A Short History of Cloud Computing

Lee Smith Cloud Computing

cloud computing

The origin of the term ‘cloud computing’ is unclear. References to the term can be heard as far back as 1996. But in 2006, Amazon introduced the Elastic Compute Cloud which led to the popularity of the term.  It’s interesting to note that its history goes back as far as the 1950s.

In the 1950s, large scale mainframe computers were seen as the future of computing. They were often referred to as ‘static terminals’ because they were used for internal communications with no internal processing. A practice grew that allowed multiple users to share both the physical access to the computer from multiple terminals as well as the CPU time. The practice of sharing CPU time on a mainframe became known in the industry as ‘time-sharing.’

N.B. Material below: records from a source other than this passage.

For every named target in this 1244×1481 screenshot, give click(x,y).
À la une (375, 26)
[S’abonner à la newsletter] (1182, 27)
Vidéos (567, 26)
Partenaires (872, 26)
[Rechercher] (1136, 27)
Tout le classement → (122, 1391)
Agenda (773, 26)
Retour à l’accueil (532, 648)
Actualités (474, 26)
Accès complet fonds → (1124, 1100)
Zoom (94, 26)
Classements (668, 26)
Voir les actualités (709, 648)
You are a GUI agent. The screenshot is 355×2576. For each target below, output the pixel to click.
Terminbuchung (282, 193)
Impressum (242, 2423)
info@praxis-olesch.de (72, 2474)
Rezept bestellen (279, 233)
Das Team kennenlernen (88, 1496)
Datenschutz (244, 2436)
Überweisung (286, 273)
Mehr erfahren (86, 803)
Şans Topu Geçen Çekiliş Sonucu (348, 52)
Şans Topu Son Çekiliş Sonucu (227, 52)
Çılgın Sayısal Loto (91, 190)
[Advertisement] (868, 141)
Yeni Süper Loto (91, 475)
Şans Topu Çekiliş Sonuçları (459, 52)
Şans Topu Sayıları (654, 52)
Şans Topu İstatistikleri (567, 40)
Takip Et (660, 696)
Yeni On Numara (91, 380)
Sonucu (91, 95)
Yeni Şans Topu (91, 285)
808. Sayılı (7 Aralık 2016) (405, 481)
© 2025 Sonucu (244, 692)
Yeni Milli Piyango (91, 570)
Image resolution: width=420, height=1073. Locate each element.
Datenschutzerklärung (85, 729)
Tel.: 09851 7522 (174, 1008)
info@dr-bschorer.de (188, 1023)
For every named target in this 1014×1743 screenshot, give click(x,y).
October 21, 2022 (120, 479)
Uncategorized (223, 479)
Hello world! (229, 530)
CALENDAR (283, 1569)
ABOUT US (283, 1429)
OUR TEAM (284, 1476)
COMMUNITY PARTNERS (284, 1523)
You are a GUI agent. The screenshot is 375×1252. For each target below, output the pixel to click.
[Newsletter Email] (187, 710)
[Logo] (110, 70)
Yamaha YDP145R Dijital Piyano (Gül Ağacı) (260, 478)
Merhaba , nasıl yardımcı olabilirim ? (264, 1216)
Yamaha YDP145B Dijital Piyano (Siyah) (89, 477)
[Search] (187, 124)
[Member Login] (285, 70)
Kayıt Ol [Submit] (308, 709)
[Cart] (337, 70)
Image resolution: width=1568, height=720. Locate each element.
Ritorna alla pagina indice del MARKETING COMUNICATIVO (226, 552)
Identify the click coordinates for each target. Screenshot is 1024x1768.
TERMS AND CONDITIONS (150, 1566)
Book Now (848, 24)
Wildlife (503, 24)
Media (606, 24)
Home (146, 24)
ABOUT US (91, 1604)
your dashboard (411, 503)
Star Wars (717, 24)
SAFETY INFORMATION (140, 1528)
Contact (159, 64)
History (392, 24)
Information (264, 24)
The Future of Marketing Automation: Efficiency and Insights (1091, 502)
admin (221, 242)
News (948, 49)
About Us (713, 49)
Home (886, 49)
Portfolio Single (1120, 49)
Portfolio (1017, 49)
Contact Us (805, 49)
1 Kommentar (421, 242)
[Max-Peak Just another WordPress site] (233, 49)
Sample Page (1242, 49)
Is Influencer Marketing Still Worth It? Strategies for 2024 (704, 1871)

The 1960s through the 1990s saw technology advancing faster than anyone expected. It’s a testament to how far the human mind can take mankind. In the 1990s, telecommunications companies that originally offered single dedicated point-to-point data connections started offering virtualized private network (VPN) connections. It allowed more users to have more connections.

As the 21st century rolled on, Eucalyptus became the first open-source, AWS API-compatible platform for deploying private clouds in 2008. The same year saw efforts being focused on providing quality service.  Several Organizations began shifting to cloud computing. IT support in places like London, Los Angeles and the rest of the world were more focused on proving services in cloud computing.  As mentioned earlier, Amazon in 2006 created Elastic Compute Cloud.  It was a commercial web service that allowed companies and individuals to rent computers to run their own computer applications.

Cloud computing uses virtual dedicated servers and maximizes the effect of shared resources.  Cloud computing is wonderful because it can be customized to any individual or business. In the present, cloud computing can be molded into a private cloud operated solely for a single organization. It improves business and guarantees a return of investment. It also serves as a data recovery or disaster recovery tool. For example, if an accountant’s computer crashes, he or she could always go to the cloud to recover the files they were working on.

Human Beings have evolved over time and have created several life altering inventions. In regards to cloud computing, they have taken the human race further than they could ever have imagined.